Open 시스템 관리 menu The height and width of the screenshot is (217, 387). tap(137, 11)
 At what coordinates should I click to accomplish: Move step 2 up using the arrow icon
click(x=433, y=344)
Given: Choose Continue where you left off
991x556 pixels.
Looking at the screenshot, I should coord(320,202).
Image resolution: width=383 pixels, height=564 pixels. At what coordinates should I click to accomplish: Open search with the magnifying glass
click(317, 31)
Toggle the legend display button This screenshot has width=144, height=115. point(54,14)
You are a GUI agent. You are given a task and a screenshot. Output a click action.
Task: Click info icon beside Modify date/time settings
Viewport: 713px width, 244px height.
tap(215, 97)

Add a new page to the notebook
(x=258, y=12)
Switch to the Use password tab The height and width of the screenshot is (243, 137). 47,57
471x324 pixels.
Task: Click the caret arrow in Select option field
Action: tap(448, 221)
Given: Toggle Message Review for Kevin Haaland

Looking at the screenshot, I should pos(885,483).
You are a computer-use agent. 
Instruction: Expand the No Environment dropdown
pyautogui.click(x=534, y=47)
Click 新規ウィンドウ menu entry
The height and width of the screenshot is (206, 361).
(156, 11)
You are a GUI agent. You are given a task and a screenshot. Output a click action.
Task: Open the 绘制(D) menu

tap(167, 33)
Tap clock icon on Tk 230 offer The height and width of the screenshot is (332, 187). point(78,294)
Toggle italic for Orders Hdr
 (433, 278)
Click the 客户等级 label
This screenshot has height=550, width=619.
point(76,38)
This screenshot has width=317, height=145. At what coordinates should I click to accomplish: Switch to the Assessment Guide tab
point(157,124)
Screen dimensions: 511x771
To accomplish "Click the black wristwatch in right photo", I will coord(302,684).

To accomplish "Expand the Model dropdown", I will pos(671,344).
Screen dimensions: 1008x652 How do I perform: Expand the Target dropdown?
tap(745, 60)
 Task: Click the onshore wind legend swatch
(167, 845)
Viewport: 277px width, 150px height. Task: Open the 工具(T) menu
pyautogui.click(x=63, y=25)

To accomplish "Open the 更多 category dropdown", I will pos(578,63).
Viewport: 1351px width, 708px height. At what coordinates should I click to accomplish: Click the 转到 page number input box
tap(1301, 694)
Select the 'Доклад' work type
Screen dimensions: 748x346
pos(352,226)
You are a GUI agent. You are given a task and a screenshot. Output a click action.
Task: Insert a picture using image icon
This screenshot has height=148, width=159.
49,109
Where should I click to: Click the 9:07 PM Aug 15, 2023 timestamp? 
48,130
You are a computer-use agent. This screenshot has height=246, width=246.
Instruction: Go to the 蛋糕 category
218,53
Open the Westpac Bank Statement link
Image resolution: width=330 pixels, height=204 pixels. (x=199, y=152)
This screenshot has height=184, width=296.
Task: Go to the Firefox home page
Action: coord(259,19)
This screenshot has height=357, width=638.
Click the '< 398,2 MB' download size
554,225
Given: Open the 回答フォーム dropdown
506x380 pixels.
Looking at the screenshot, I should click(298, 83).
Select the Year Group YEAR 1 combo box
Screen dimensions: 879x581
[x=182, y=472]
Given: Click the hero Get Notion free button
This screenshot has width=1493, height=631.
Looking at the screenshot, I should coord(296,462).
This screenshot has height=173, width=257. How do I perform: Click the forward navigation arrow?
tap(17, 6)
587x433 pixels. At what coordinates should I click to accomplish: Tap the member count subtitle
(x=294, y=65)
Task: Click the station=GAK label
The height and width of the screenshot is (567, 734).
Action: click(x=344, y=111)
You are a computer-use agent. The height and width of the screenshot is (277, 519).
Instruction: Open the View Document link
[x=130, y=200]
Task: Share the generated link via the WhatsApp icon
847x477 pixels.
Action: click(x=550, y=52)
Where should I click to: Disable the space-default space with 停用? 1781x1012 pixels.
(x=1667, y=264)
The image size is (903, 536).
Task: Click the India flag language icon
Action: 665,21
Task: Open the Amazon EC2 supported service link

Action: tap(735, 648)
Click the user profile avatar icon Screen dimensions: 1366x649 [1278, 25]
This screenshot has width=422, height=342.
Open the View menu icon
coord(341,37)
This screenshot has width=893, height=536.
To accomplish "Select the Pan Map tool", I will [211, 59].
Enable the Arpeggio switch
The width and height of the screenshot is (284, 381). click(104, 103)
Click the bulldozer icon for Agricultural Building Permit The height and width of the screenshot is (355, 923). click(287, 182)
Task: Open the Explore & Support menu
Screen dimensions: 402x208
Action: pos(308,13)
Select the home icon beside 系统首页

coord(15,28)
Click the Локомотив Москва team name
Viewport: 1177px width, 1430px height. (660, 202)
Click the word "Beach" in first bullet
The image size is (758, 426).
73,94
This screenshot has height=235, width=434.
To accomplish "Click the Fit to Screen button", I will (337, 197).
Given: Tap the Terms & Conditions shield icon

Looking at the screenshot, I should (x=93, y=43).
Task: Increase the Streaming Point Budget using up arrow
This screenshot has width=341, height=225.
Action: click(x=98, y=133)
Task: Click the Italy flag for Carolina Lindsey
--*--
Give the data again, unchanged in every line.

Open 시스템 관리 menu The height and width of the screenshot is (217, 387). tap(137, 11)
 At what coordinates should I click to accomplish: Move step 2 up using the arrow icon
click(x=433, y=344)
Given: Choose Continue where you left off
991x556 pixels.
Looking at the screenshot, I should coord(320,202).
Image resolution: width=383 pixels, height=564 pixels. At what coordinates should I click to accomplish: Open search with the magnifying glass
click(317, 31)
Toggle the legend display button This screenshot has width=144, height=115. point(54,14)
You are a GUI agent. You are given a task and a screenshot. Output a click action.
Task: Click info icon beside Modify date/time settings
Viewport: 713px width, 244px height.
tap(215, 97)

Add a new page to the notebook
(x=258, y=12)
Switch to the Use password tab The height and width of the screenshot is (243, 137). 47,57
471x324 pixels.
Task: Click the caret arrow in Select option field
Action: tap(448, 221)
Given: Toggle Message Review for Kevin Haaland

Looking at the screenshot, I should pos(885,483).
You are a computer-use agent. 
Instruction: Expand the No Environment dropdown
pyautogui.click(x=534, y=47)
Click 新規ウィンドウ menu entry
The height and width of the screenshot is (206, 361).
(156, 11)
You are a GUI agent. You are given a task and a screenshot. Output a click action.
Task: Open the 绘制(D) menu

tap(167, 33)
Tap clock icon on Tk 230 offer The height and width of the screenshot is (332, 187). point(78,294)
Toggle italic for Orders Hdr
 (433, 278)
Click the 客户等级 label
This screenshot has height=550, width=619.
point(76,38)
This screenshot has width=317, height=145. At what coordinates should I click to accomplish: Switch to the Assessment Guide tab
point(157,124)
Screen dimensions: 511x771
To accomplish "Click the black wristwatch in right photo", I will coord(302,684).

To accomplish "Expand the Model dropdown", I will pos(671,344).
Screen dimensions: 1008x652 How do I perform: Expand the Target dropdown?
tap(745, 60)
 Task: Click the onshore wind legend swatch
(167, 845)
Viewport: 277px width, 150px height. Task: Open the 工具(T) menu
pyautogui.click(x=63, y=25)

To accomplish "Open the 更多 category dropdown", I will pos(578,63).
Viewport: 1351px width, 708px height. At what coordinates should I click to accomplish: Click the 转到 page number input box
tap(1301, 694)
Select the 'Доклад' work type
Screen dimensions: 748x346
pos(352,226)
You are a GUI agent. You are given a task and a screenshot. Output a click action.
Task: Insert a picture using image icon
This screenshot has height=148, width=159.
49,109
Where should I click to: Click the 9:07 PM Aug 15, 2023 timestamp? 
48,130
You are a computer-use agent. This screenshot has height=246, width=246.
Instruction: Go to the 蛋糕 category
218,53
Open the Westpac Bank Statement link
Image resolution: width=330 pixels, height=204 pixels. (x=199, y=152)
This screenshot has height=184, width=296.
Task: Go to the Firefox home page
Action: coord(259,19)
This screenshot has height=357, width=638.
Click the '< 398,2 MB' download size
554,225
Given: Open the 回答フォーム dropdown
506x380 pixels.
Looking at the screenshot, I should click(298, 83).
Select the Year Group YEAR 1 combo box
Screen dimensions: 879x581
[x=182, y=472]
Given: Click the hero Get Notion free button
This screenshot has width=1493, height=631.
Looking at the screenshot, I should coord(296,462).
This screenshot has height=173, width=257. How do I perform: Click the forward navigation arrow?
tap(17, 6)
587x433 pixels. At what coordinates should I click to accomplish: Tap the member count subtitle
(x=294, y=65)
Task: Click the station=GAK label
The height and width of the screenshot is (567, 734).
Action: click(x=344, y=111)
You are a computer-use agent. The height and width of the screenshot is (277, 519).
Instruction: Open the View Document link
[x=130, y=200]
Task: Share the generated link via the WhatsApp icon
847x477 pixels.
Action: click(x=550, y=52)
Where should I click to: Disable the space-default space with 停用? 1781x1012 pixels.
(x=1667, y=264)
The image size is (903, 536).
Task: Click the India flag language icon
Action: 665,21
Task: Open the Amazon EC2 supported service link

Action: tap(735, 648)
Click the user profile avatar icon Screen dimensions: 1366x649 [1278, 25]
This screenshot has width=422, height=342.
Open the View menu icon
coord(341,37)
This screenshot has width=893, height=536.
To accomplish "Select the Pan Map tool", I will [211, 59].
Enable the Arpeggio switch
The width and height of the screenshot is (284, 381). click(104, 103)
Click the bulldozer icon for Agricultural Building Permit The height and width of the screenshot is (355, 923). click(287, 182)
Task: Open the Explore & Support menu
Screen dimensions: 402x208
Action: pos(308,13)
Select the home icon beside 系统首页

coord(15,28)
Click the Локомотив Москва team name
Viewport: 1177px width, 1430px height. (660, 202)
Click the word "Beach" in first bullet
The image size is (758, 426).
73,94
This screenshot has height=235, width=434.
To accomplish "Click the Fit to Screen button", I will (337, 197).
Given: Tap the Terms & Conditions shield icon

Looking at the screenshot, I should (x=93, y=43).
Task: Increase the Streaming Point Budget using up arrow
This screenshot has width=341, height=225.
Action: click(x=98, y=133)
Task: Click the Italy flag for Carolina Lindsey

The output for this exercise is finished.